The film is gripping and engaging throughout, and even though it clocks in at a not short two hours and twenty minutes, it could have comfortably been even longer. The narrative is not only ambitious and complex, but is also surprisingly clever, often threatening to tackle some pretty lofty themes as it moves into apocalyptic territory. At the same time, it remains obtuse and endearingly daft, not least since it basically charts the whole world coming to bow at the feet of a man with a strange bag mask covering his head. Unsurprisingly, Yukihiko throws in plenty of revelations and hints at what is to come, though the film still stands on its own two feet and is by no means mere filler material.
The film features more action that its predecessor, with shoot outs, assassinations and fight scenes keeping things exciting and moving along at a fast pace.
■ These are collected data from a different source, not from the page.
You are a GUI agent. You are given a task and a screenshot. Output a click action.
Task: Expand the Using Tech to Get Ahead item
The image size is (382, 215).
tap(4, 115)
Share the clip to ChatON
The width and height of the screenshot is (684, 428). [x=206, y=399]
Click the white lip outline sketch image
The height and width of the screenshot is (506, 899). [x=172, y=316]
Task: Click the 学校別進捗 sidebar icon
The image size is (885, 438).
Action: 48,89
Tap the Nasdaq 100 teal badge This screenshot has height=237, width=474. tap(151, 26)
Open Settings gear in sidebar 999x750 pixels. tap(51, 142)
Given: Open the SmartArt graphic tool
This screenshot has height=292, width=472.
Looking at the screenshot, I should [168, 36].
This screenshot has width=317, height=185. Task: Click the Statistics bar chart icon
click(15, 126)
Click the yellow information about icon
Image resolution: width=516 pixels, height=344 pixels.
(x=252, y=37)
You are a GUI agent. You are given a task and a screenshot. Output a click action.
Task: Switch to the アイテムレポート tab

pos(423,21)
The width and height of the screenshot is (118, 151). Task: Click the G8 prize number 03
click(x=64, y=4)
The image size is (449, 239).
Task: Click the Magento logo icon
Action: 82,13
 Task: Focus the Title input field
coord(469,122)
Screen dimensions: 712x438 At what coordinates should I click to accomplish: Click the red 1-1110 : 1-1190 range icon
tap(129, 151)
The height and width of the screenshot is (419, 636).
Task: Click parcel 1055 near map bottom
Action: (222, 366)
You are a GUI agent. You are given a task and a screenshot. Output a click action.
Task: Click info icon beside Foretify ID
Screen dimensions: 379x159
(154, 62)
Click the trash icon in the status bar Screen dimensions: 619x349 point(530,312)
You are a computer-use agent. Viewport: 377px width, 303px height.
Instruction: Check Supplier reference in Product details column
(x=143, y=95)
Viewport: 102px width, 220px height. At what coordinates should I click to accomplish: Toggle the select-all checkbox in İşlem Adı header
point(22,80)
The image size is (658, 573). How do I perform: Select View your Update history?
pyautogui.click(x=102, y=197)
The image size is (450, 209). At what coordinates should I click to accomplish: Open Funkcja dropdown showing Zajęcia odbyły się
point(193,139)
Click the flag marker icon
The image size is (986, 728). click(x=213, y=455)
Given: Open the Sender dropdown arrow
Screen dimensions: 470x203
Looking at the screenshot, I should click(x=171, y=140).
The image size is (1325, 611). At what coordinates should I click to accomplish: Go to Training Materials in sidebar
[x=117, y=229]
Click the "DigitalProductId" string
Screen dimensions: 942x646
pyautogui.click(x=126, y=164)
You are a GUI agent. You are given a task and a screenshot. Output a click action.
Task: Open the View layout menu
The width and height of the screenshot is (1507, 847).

Yukihiko makes great use of futuristic technology, which is worked seamlessly into the film rather than being saved for gimmicky set pieces or ‘look at me’ moments. The overall effect is surprisingly subtle, with touches like the threads of light being played with by students or the omnipresent airships that lurk over Tokyo resulting in a wholly believable and immersive vision, and a world that basically looks like the world of today, if slightly upgraded.
The only real problem with “The Last Hope” is that, perhaps inevitably, as the second part of the trilogy, it leaves audiences without any real answers and desperate to see what happens next. Of course, this in itself isn’t really a criticism, and the film is easily one of the most enjoyable and finely crafted blockbusters from Japan in recent years that should be enjoyed by all viewers, manga fans or not.
Yukihiko Tsutsumi (director) / Naoki Urasawa (manga), Yasushi Fukuda, Takashi Nagasaki, Yûsuke Watanabe (screenplay)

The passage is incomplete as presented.